Summary of LGA views
The LGA welcomes the values underpinning the white paper, and its ambition and scope, putting people and communities at the centre of integration policy to ensure that everyone gets the right care in the right place at the right time to achieve better health and care outcomes.
The LGA has long argued that integration is not an end in itself but a means of achieving better health and wellbeing outcomes for individuals and communities. We welcome the recognition in the white paper that this is the primary purpose of integration.
Achieving the scale of ambition set out in the White Paper will require substantial and long term commitment not only from Government but from local government and NHS leaders at every level. We look forward to seeing this reflected as the ICS and wider reforms are rolled out in practice.
We welcome the focus on prevention, but intent and ambition needs to be matched with adequate investment. Councils’ public health grant has been cut by 24 per cent on a real-terms per capita basis since 2015/16. In our Spending Review submission, we called for £1 billion of funding in 2022/23 rising to £3 billion in 2024/25 for a new Community Investment Fund, with much of the funding likely to be directed through the voluntary and community sector.
The white paper sets out a clear expectation of close collaborative and inclusive working between ICSs and places, in which systems and places, and the NHS and local government have parity.

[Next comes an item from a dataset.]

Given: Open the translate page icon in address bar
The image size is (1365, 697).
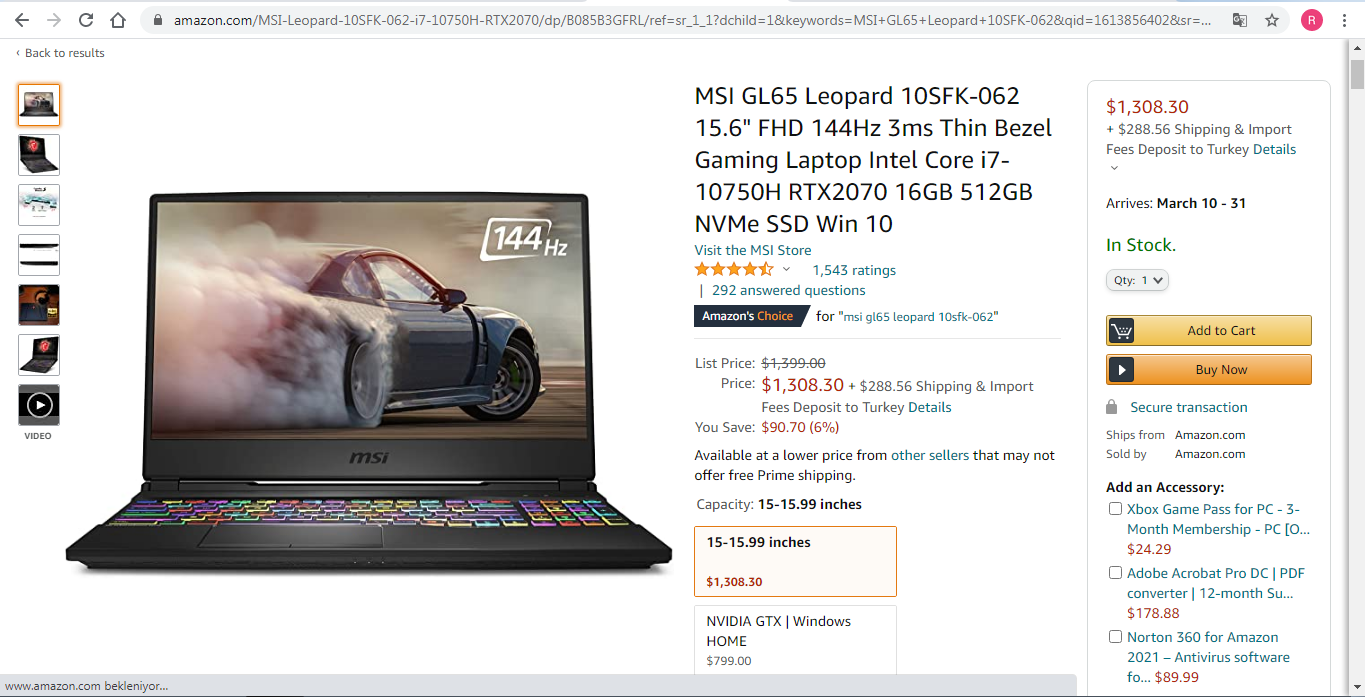Looking at the screenshot, I should pyautogui.click(x=1240, y=20).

The focus on place is a welcome counterbalance to the recent focus on the role of ICSs.
We support proposals for a simplified national outcomes framework which allows place and system leaders to identify their own priorities. We also welcome the expectation that all places will work collaboratively to develop their and drive forward their own outcome plans.
Shared place outcome plans should build on and enhance existing place-based plans to improve services and population health outcomes. Place-based health and wellbeing boards already have key statutory duties to develop joint strategic needs assessments and joint health and wellbeing strategies. In areas where the HWB and the ICS share a footprint, there is a strong case for the existing joint health and wellbeing strategy to be revised and refreshed to form the shared outcomes plan.
With regard to a single accountable officer, it will be important for local government and the NHS to agree arrangements based on what is locally appropriate. In many places, they may wish to consider joint appointments to this role.
In determining place boundaries, ICSs should build on the boundaries of councils that have health and wellbeing boards, rather than creating new footprints that do not align with existing arrangements, unless there is local agreement to do otherwise . Many of the existing organisations, plans and partnerships – health and wellbeing boards, joint strategic needs assessments, joint health and wellbeing strategies, voluntary and community groups - are organised on the basis of local authority boundaries.
The paper takes a holistic approach to care and support, for example recognising the role of housing in supporting people to maintain healthy independent living. However, given the focus on the role of housing in the adult social care white paper, it is somewhat disappointing that there are relatively few references to housing as key component of integrated care and support in the integration white paper.
The proposals for strengthening the levers of integration – leadership and accountability, financial frameworks, digital technology and data sharing, and workforce planning and development – are ambitious and will require major investment and support from national partners. The LGA will continue to work closely with Government to support place leaders to drive the integration agenda. We will also work with Government to identify the resources and support needed for effective integration at place, and for joint working between place and system.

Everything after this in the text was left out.